The government provides a ‘low cost bridge loan’ to buyers for three quarters of the deposit, which is making these 95% loan-to-value mortgages possible. $130 billion have been set aside for this mad-cap scheme to reignite the bubble. Although Mr. Bridgen doesn’t mention it, one cannot overlook current interest rates (which are the lowest in history), as well as the pace of monetary inflation in the UK, which is lately going gangbusters:
The UK money supply: year-on-year growth of money TMS has accelerated to almost 11%, with quarterly and monthly annualized growth rates at 13.1% and 15.9% respectively. Both the growth in currency and in uncovered money substitutes have soared in recent months. Chart via Michael Pollaro.
Due to the combination of monetary pumping and the government’s subsidy scheme, the housing bubble in the UK, which has actually been in train since 1994, has resumed at full blast. How far it will go is unknowable at this point, but it is certainly par for the course that the second in command at the country’s central bank ‘cannot see any signs of an emerging bubble‘.

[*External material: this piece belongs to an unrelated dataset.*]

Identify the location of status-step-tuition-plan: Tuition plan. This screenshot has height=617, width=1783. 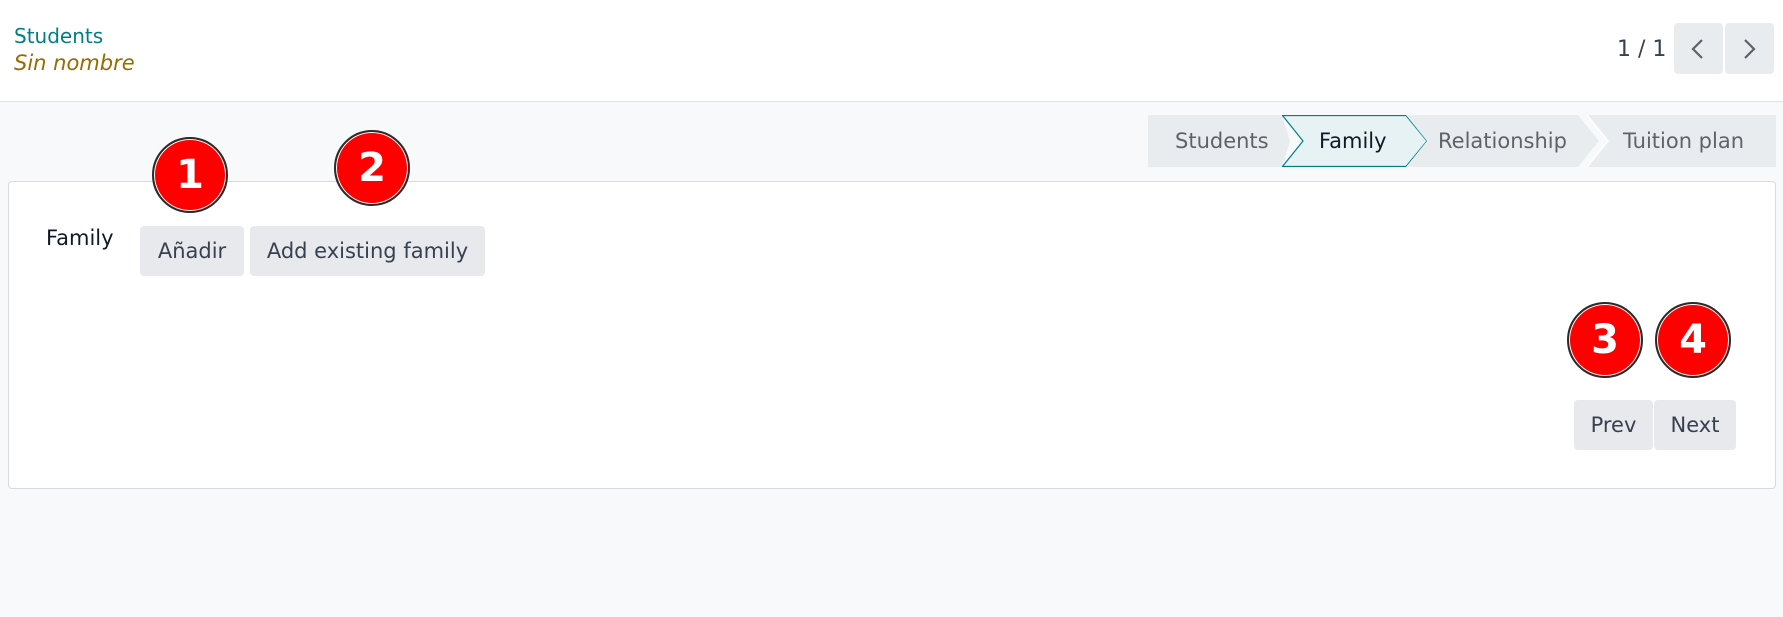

Bubble blindness is an affliction that is widespread among central bankers. At some point down the road, when this new bubble bursts again, they will tell us that ‘no-one could have seen it coming’ and that it was anyway definitely not their fault. How many times must people see this movie before they come to their senses and draw the correct conclusions? Central banks are impoverishing us and are holding back economic progress. It is probably no exaggeration to state that they actually represent one of the greatest dangers to civilization. It is high time for the world to wake up and stop believing that social engineering by a handful of bureaucrats who cannot even see the booms and busts they are creating when they are staring right at them, will ever work.